Au 29 décembre 2021, on comptait plus de 295 millions d’utilisateurs de cryptomonnaies contre 106 millions en début d’année, selon la plateforme Crypto.com. Les analystes du site indiquent qu’à cette allure, on pourrait atteindre le milliard d’utilisateurs d’ici fin 2022. Cette course effrénée vers l’utilisation des devises virtuelles suscite de plus en plus l’engouement de certains États. Le Salvador est ainsi devenu le premier pays au monde à adopter le Bitcoin le 7 septembre 2021. La Centrafrique n’aura attendu que 8 mois avant de rejoindre la barque. Une décision qui a été qualifiée d’acte infondé et irrationnel par des experts.

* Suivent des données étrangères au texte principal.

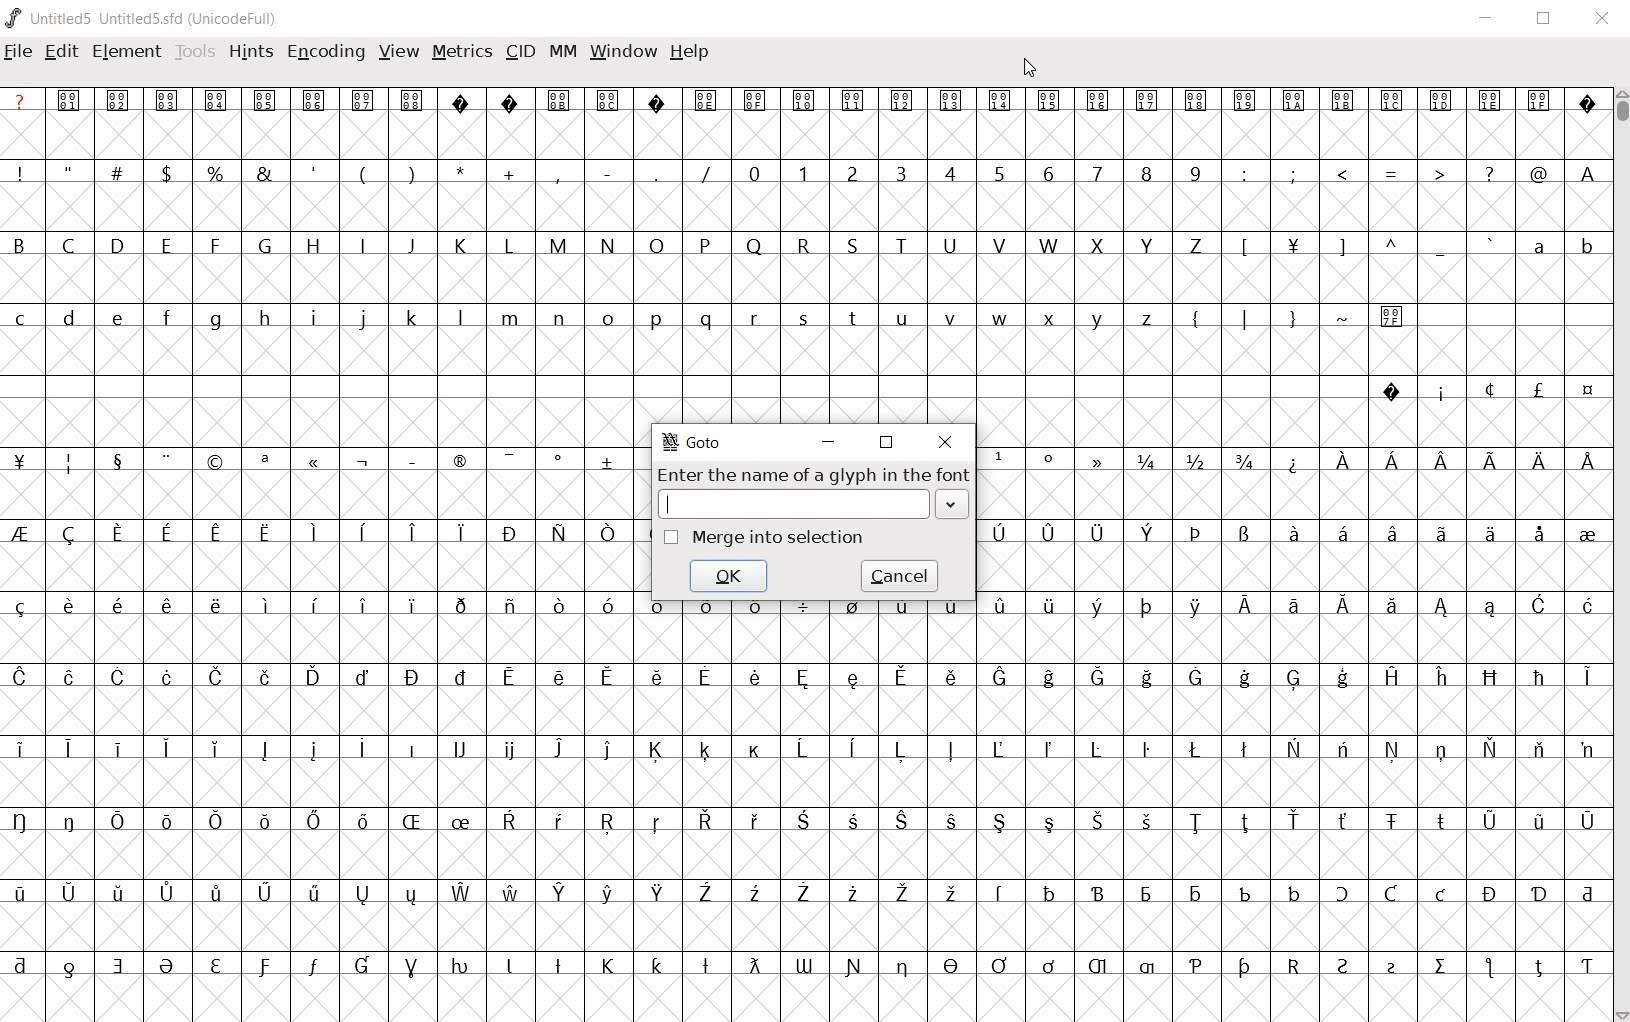 Image resolution: width=1630 pixels, height=1022 pixels. I want to click on Symbol, so click(1195, 607).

Le 27 avril 2021, la République centrafricaine (RCA) est devenue le premier pays d’Afrique et le deuxième du monde, après le Salvador, à reconnaître le Bitcoin comme monnaie officielle. Le projet de loi initié par le gouvernement à cet effet a été approuvé à l’unanimité par le Parlement.

D’après le chef de l’Etat, Faustin-Archange Touadéra, l’adoption de cette monnaie virtuelle est « une opportunité pour le développement économique et technologique de la RCA ». Bien qu’il soit docteur en Mathématiques, ses calculs concernant le Bitcoin sont bien loin de faire l’unanimité. Les experts en économie et en finance pensent que cette réforme est plutôt surprenante dans un tel pays.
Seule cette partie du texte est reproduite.